L’opposition allemande et les groupes de défense des droits de l’homme ont critiqué la décision d’expulser Aidoudi, affirmant qu’il pouvait être torturé dans son pays d’origine et citant une décision de justice allemande selon laquelle il devrait être autorisé à rester.

Des pressions politiques

Aidoudi – connu seulement sous le nom de Sami A. en Allemagne – a demandé sans succès l’asile en 2006. Le ministre allemand de l’Intérieur, Horst Seehofer, qui a adopté une position dure en matière d’immigration, l’a accusé au mois de mai d’avoir servi de garde du corps à Ben Laden et décrété sa déportation. Le ministère allemand de l’Intérieur a par la suite démenti les accusations de l’opposition selon lesquelles il aurait fait pression sur les autorités de l’Etat de Rhénanie du Nord-Westphalie pour qu’elles accélèrent l’expulsion.

Un tribunal allemand a statué que l’expulsion de Sami Aidoudi le mois dernier en Tunisie était illégale. Cette décision met en évidence la méfiance croissante entre les juges et les politiciens sur la question controversée de l’asile estime le journal allemand « Handelsblatt Global » .

Bochum, une ville de la région de la Ruhr où l’homme identifié en Allemagne sous le nom de Sami A. a vécu jusqu’à son expulsion, doit autoriser son retour et payer son vol de retour en Allemagne. Les autorités fédérales doivent délivrer un visa permettant sa réadmission en Allemagne.

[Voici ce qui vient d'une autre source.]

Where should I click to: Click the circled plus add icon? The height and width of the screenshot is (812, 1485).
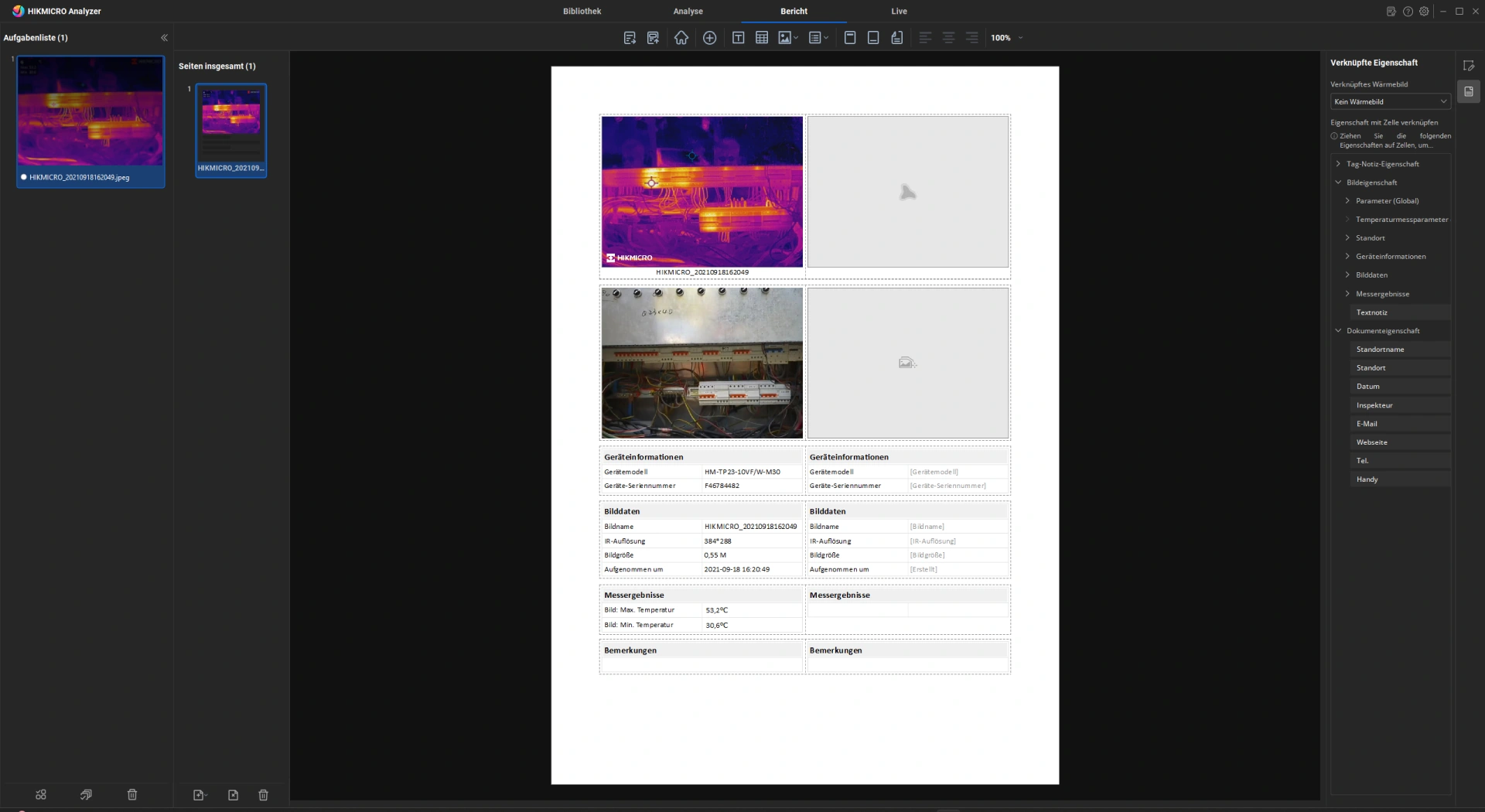point(709,38)
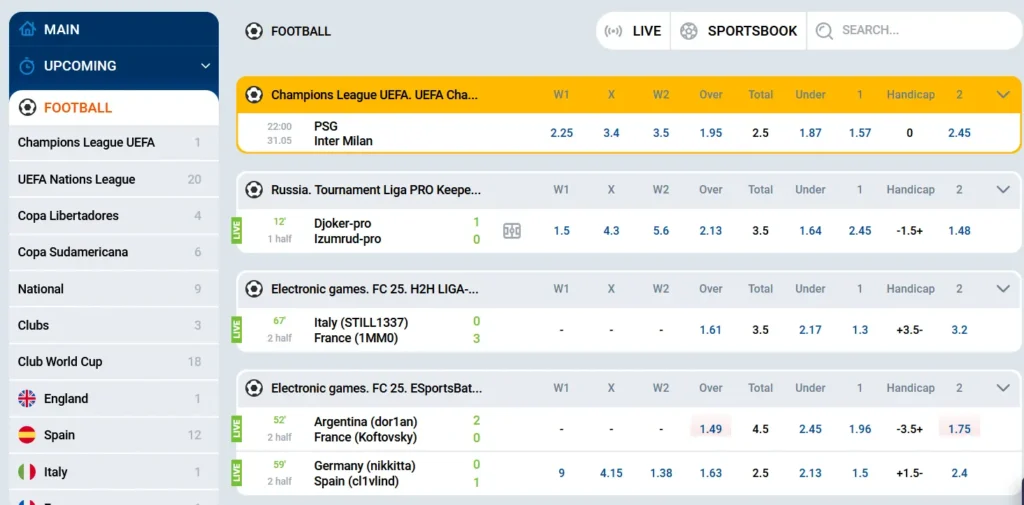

Dans un verdict cinglant, la juge Ricarda Brandt a accusé les autorités de l’État de Rhénanie du Nord-Westphalie de dissimuler des informations aux tribunaux avant l’expulsion de Sami A. « Les limites de l’état de droit ont manifestement été mises à rude épreuve », a-t-elle ajouté, ajoutant que le gouvernement de l’Etat avait tout mis en œuvre pour empêcher les juges d’exécuter une interdiction d’expulsion dans les temps impartis.

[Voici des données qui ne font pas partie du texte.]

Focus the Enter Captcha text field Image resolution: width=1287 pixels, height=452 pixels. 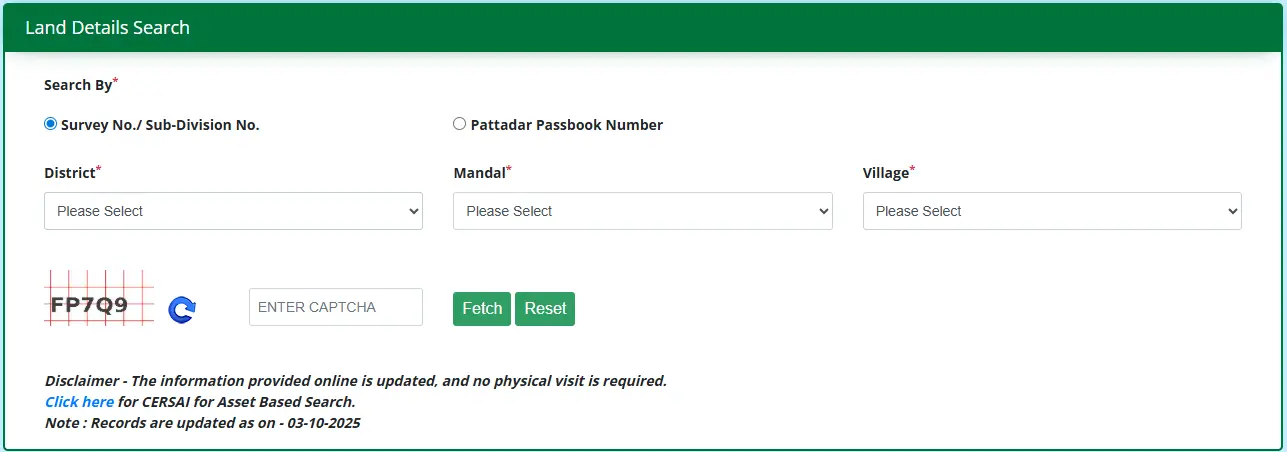click(335, 307)
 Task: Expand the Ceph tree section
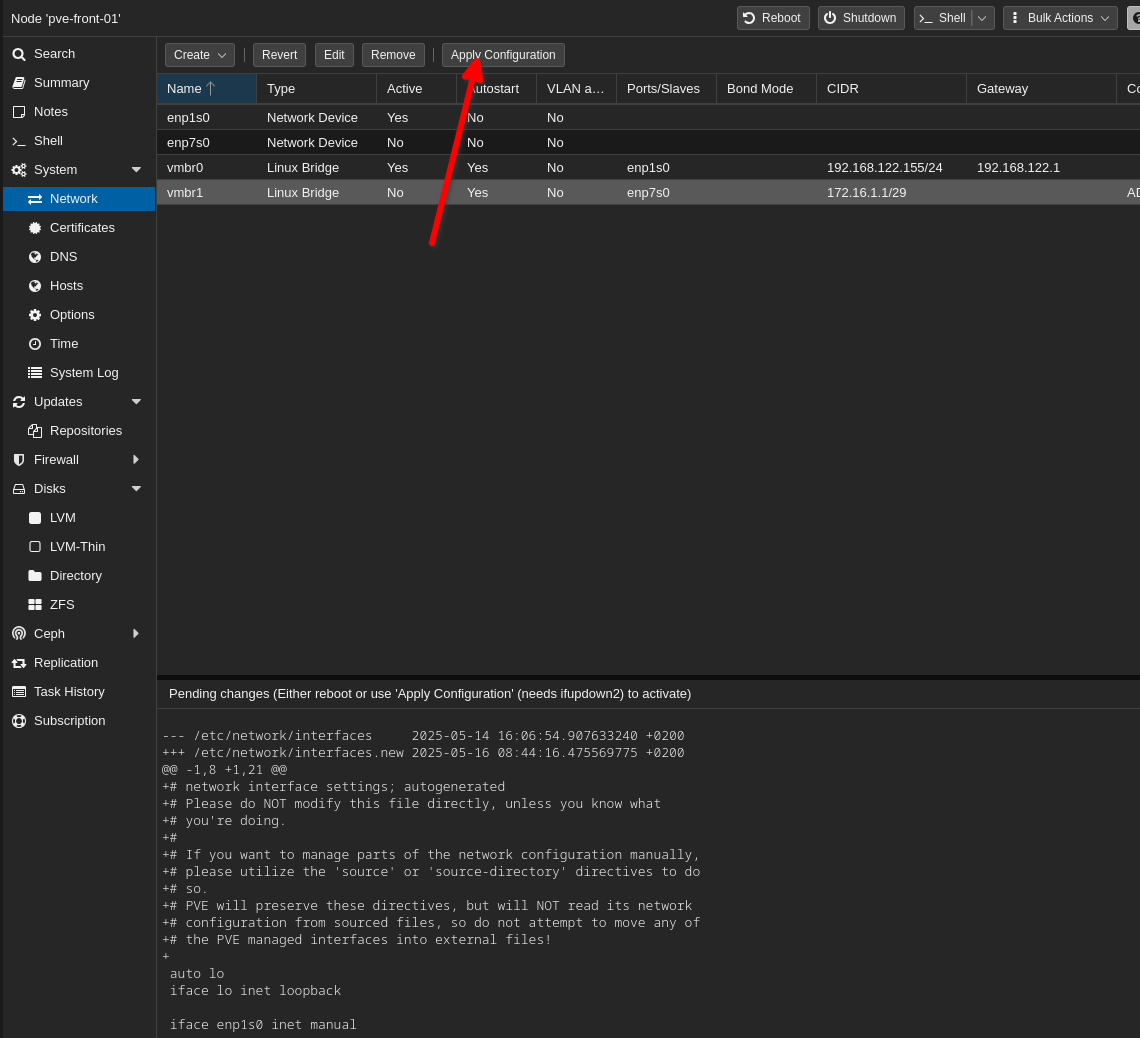(x=136, y=634)
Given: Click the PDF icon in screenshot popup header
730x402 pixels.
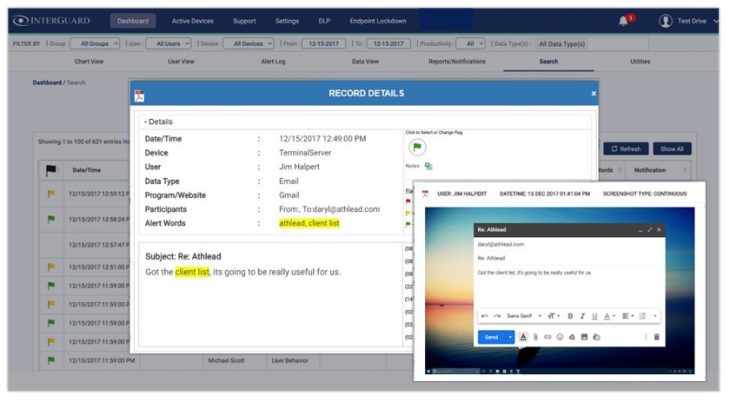Looking at the screenshot, I should pyautogui.click(x=426, y=193).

Une large couverture médiatique

L’affaire a fait l’objet d’une large couverture médiatique en Allemagne en raison des liens présumés de Sami A. avec Al-Qaïda, qu’il nie. Le ressortissant tunisien a déménagé en Allemagne il y a deux décennies, mais a été accusé de soutenir le terrorisme pendant des années. Il aurait été envoyé en Afghanistan par Al-Qaïda pour y suivre un entraînement militaire et aurait travaillé brièvement comme garde du corps à Ben Laden. À son retour, l’Allemagne a refusé de lui accorder l’asile en 2006. Mais les autorités n’ont pas pu l’expulser parce qu’il risquait d’être torturé en Tunisie.

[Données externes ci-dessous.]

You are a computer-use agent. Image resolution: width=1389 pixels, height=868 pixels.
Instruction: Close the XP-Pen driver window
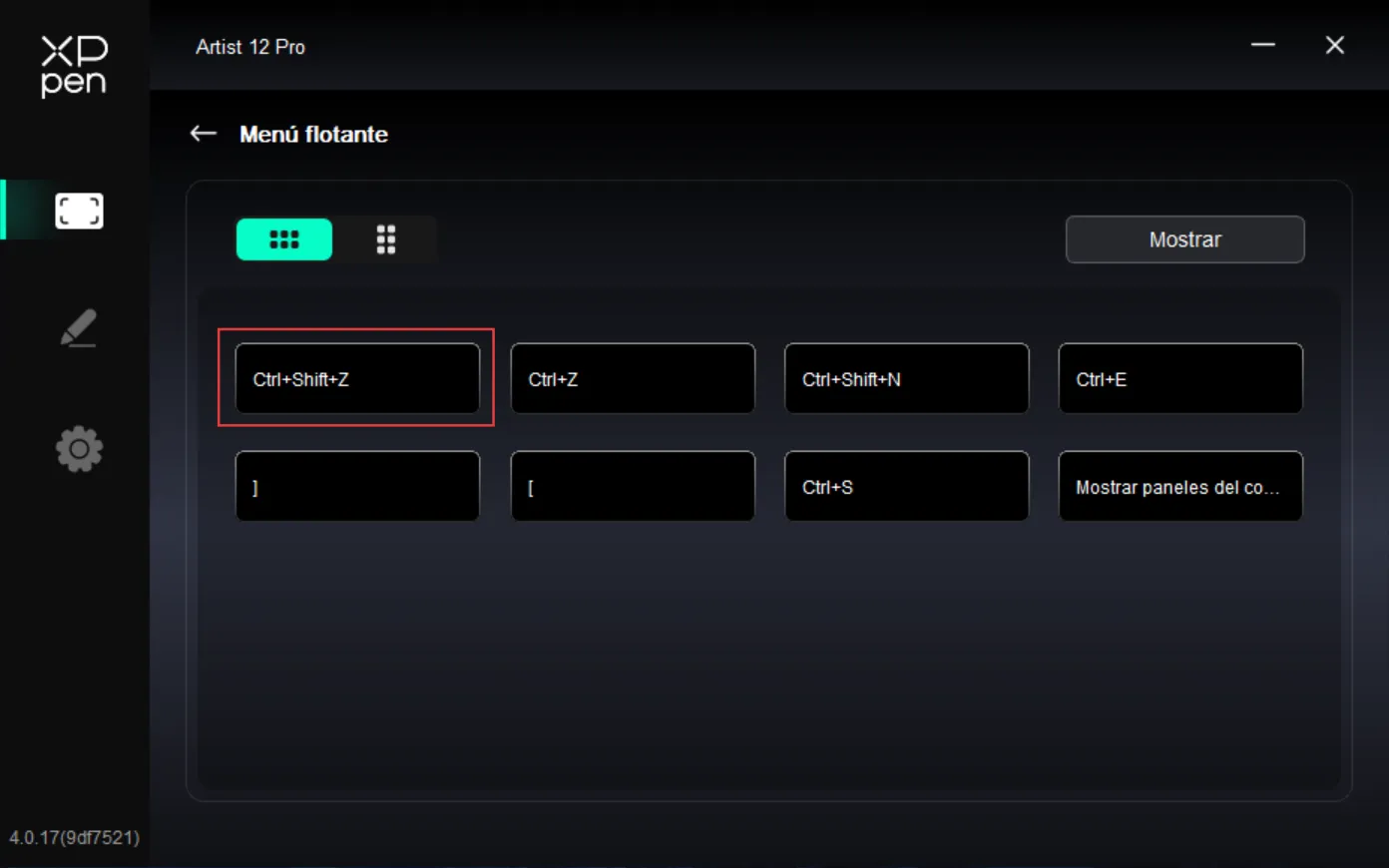tap(1335, 45)
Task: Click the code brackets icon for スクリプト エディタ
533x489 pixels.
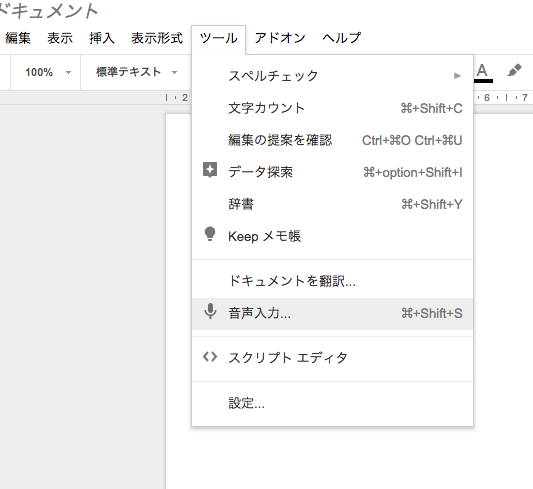Action: coord(210,357)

Les politiciens du gouvernement conservateur de Rhénanie-du-Nord-Westphalie ont critiqué le verdict. « L’indépendance judiciaire est très précieuse, mais les juges devraient toujours garder à l’esprit que leurs décisions devraient correspondre au sens de la justice du grand public », a déclaré Herbert Reul, le ministre de l’Intérieur de l’Etat.

L’affaire met en lumière la suspicion mutuelle entre les politiciens allemands et les juges. Alors que les politiciens – en particulier les conservateurs – sont désireux de sévir contre les demandeurs d’asile et d’accélérer les expulsions, les juges les accusent de prendre des libertés légales.

Cela est devenu évident dans le cas de Sami A., qui a pris l’avion pour Tunis au petit matin du 13 juillet, alors qu’un tribunal de Gelsenkirchen avait décidé la veille qu’il ne pouvait être expulsé. La police a déclaré qu’elle n’était pas au courant de la décision avant qu’il ne soit trop tard.

La séparation des pouvoirs est en jeu

« L’affaire Sami A. soulève des questions sur la démocratie et l’Etat de droit – en particulier sur la séparation des pouvoirs et la protection juridique effective », a déclaré le juge Brandt. Elle s’est plainte de « pressions notables » exercées par les médias allemands et de hauts responsables politiques en faveur de son expulsion pendant la procédure judiciaire.

La justice tunisienne a affirmé qu’elle ne remettra pas le suspect avant la fin de l’enquête en cours. « Cette décision n’a aucune conséquence pour nous », a déclaré le ministère de la Justice.